-- Source document --
= = = = = = =

And so I think there's a more widespread understanding of this. Even the congress, which has been very slow... they've had full reports on this back in the 1970s from Dr. Hubbert. And my bible on my shelf--I'm looking at it right now--is a report that he prepared around 1974 on world resources and resources in the United States. He gives all of the data, he gives all of the derivations--the mathematical derivations--of the formulas he uses. And they're not complicated, they're like first year college calculus, and he sets all this forth. And this was in a report that was delivered to the chair of the Committee on Interior and Insular Affairs of the United States Senate. Well, what happened to it? I don't know. It was available for sale from the government printing office, which is where I got my copy. But people just glanced at it and looked the other way and listened to the economists who say, "oh, this is nonsense; we will never run out of resources." And the economists are still quite active.

AH: And what it comes down to is that these problems, not only peak oil but also climate change, can be traced back to the base issue of overpopulation, correct?

AB: That is the central thing. And I never cease to be amazed that groups that are so concerned about global warming, so concerned about energy, carbon dioxide and global heating gasses, and so on like this, they never come down and identify population size as the crucial factor that must be addressed. They elect instead to sort of diddle around the edges and sort of say, "we'll use more efficient light bulbs," and "we will use energy more efficiently in our home," and "we'll make more efficient automobiles," and so on. And these are all important, but they won't solve the problem.

And there's a famous paradox from Great Britain, that's Jevons Paradox. He was studying the consumption of coal about the time of the very early steam engines, which were very inefficient, and he saw about how much coal was used each year in Britain. And then when James Watt invented the enormous improvements in the steam engine, Jevons thought, "oh, they're more efficient now, coal consumption will go down." And instead it went up. And if we all buy hybrid vehicles, they have much better miles per gallon than the existing vehicle, then I suspect we'll have Jevons hard at work here and the total gasoline consumption will go up because people will say, "oh, it doesn't cost me as much per mile to drive, I'll drive more miles."

AH: And you think that people would understand that because you can see Jevons Paradox just in your own life. If you get an increase in pay, most people, rather than put that money in the bank, they just increase the amount of money they spend. If you buy a larger house, and you don't have enough furniture, you end up filling it with furniture. It's Jevons Paradox in every case.

= = = = = = =

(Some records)
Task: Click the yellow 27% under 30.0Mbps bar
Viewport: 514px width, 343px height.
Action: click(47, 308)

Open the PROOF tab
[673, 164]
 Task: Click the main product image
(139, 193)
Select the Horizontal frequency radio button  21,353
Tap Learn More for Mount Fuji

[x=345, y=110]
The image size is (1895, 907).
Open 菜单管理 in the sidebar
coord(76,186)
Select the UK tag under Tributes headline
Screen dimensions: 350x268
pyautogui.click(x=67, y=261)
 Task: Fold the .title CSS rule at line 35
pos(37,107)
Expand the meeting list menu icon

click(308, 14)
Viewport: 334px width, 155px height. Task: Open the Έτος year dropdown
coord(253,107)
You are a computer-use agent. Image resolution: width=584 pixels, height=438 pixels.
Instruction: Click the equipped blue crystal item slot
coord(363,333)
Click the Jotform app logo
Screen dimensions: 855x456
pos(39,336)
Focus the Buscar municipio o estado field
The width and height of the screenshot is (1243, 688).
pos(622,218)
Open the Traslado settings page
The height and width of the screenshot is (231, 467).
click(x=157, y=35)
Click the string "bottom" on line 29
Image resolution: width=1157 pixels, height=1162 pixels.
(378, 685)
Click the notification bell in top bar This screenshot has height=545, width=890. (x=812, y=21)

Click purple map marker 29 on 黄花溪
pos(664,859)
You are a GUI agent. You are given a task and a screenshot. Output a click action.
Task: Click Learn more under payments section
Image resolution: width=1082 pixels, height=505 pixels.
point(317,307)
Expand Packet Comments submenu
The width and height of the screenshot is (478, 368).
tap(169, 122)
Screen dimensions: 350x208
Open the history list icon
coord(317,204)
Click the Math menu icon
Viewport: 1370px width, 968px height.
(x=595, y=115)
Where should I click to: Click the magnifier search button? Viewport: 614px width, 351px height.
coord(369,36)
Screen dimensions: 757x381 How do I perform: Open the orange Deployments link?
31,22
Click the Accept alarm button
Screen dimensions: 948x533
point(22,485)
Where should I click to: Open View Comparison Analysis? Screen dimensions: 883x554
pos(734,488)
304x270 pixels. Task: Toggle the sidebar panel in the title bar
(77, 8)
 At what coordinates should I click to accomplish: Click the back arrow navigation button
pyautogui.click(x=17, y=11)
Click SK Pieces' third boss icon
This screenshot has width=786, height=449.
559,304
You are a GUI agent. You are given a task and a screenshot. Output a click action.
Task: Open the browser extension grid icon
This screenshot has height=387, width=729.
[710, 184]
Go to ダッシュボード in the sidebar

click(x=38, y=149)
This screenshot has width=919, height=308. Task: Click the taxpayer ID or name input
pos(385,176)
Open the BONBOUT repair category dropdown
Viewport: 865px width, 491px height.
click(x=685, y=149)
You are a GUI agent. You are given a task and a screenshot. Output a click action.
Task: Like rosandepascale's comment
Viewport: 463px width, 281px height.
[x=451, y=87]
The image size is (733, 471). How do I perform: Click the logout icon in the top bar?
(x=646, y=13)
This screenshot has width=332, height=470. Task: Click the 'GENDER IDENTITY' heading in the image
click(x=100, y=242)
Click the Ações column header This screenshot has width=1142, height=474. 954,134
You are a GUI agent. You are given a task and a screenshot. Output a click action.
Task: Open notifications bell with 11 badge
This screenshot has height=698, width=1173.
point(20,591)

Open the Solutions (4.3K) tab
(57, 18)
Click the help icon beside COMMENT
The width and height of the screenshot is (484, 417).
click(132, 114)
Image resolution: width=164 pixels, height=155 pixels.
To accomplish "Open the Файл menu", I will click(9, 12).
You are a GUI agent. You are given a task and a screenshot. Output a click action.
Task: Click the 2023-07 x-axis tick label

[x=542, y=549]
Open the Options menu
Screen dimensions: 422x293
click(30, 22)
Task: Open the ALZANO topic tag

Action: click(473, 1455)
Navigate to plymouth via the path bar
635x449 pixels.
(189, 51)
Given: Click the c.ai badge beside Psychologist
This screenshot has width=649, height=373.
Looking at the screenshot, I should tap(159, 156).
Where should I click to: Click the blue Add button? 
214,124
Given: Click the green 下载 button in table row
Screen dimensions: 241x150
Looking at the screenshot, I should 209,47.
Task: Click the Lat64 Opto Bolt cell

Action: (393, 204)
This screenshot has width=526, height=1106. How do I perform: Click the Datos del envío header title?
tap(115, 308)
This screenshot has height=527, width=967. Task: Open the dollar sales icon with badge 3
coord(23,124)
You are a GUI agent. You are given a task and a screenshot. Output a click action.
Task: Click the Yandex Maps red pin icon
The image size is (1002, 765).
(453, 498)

= = = = = = =

-- Task objective --
According to the interview on peak oil and population, which Senate committee's chair received the report prepared around 1974 on world and U.S. resources?

-- Output for this exercise --
The Committee on Interior and Insular Affairs of the United States Senate.